= What the task asks =
After locating the line that contains "Given: Click the High School row label" in the records below, write out exactly that line and each line after it through the one that contains "This screenshot has height=668, width=969.", and nothing else.

[Start of Attachment]

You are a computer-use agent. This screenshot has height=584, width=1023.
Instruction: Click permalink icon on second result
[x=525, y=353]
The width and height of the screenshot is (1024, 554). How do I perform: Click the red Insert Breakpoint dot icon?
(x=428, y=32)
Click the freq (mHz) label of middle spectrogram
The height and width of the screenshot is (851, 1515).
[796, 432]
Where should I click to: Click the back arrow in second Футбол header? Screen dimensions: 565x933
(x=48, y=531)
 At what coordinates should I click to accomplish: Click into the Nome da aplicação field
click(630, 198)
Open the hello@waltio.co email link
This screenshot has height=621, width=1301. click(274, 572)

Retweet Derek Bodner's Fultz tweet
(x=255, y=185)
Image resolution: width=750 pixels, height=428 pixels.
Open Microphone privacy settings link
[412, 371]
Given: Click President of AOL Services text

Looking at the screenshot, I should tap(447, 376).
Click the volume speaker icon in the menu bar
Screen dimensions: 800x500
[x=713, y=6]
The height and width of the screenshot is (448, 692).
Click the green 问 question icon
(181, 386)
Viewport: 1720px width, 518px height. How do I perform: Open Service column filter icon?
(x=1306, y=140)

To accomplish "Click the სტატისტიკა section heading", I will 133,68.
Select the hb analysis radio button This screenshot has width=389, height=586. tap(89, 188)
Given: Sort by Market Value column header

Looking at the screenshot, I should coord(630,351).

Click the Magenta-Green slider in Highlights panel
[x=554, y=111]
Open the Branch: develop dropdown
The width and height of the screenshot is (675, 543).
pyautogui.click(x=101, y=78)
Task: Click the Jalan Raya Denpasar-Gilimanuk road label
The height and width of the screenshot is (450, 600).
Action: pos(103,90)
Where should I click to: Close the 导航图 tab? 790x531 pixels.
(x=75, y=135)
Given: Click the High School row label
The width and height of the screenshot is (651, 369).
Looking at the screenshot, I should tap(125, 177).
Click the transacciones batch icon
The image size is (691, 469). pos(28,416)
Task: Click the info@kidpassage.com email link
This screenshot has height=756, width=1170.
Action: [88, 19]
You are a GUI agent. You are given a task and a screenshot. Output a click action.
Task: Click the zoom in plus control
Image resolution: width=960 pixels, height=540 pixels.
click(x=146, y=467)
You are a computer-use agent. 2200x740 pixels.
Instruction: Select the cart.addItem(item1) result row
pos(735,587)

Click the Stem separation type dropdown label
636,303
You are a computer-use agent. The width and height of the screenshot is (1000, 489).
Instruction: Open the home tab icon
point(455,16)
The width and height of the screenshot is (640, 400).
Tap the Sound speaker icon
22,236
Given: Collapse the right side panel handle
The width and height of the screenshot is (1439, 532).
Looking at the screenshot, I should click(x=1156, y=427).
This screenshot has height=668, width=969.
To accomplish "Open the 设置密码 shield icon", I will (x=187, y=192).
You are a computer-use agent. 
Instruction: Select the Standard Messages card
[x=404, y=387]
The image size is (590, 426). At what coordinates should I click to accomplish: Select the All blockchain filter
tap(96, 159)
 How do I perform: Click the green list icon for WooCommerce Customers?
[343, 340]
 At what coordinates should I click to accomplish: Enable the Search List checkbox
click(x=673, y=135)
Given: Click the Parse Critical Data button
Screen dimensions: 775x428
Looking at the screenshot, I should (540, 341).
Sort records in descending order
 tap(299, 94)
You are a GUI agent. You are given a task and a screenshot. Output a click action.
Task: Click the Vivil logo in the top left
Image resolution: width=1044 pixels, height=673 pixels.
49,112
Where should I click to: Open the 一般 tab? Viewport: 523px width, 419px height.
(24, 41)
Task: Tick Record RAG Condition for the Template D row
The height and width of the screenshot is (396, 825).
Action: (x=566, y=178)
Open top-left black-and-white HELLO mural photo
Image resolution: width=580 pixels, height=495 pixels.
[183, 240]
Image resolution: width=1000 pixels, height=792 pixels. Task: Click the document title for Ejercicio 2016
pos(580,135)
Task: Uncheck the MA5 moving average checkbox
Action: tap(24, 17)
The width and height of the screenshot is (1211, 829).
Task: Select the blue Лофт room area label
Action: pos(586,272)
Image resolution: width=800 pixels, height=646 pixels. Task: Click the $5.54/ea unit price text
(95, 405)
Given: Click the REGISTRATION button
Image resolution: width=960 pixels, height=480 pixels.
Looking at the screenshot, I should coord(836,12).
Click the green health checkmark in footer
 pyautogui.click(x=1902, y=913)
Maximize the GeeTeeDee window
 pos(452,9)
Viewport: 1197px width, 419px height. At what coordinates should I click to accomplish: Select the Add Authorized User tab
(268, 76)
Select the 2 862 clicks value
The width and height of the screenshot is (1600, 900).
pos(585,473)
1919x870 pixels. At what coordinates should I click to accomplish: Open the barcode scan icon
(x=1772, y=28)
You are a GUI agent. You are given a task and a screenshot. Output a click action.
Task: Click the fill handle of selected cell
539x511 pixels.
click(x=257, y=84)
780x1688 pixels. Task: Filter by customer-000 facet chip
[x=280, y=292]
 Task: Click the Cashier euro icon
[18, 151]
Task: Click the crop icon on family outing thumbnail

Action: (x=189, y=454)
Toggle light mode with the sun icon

[End of Attachment]

= Your solution =
Given: Click the High School row label
The width and height of the screenshot is (651, 369).
Looking at the screenshot, I should tap(125, 177).
Click the transacciones batch icon
The image size is (691, 469). pos(28,416)
Task: Click the info@kidpassage.com email link
This screenshot has height=756, width=1170.
Action: [88, 19]
You are a GUI agent. You are given a task and a screenshot. Output a click action.
Task: Click the zoom in plus control
Image resolution: width=960 pixels, height=540 pixels.
click(x=146, y=467)
You are a computer-use agent. 2200x740 pixels.
Instruction: Select the cart.addItem(item1) result row
pos(735,587)

Click the Stem separation type dropdown label
636,303
You are a computer-use agent. The width and height of the screenshot is (1000, 489).
Instruction: Open the home tab icon
point(455,16)
The width and height of the screenshot is (640, 400).
Tap the Sound speaker icon
22,236
Given: Collapse the right side panel handle
The width and height of the screenshot is (1439, 532).
Looking at the screenshot, I should click(x=1156, y=427).
This screenshot has height=668, width=969.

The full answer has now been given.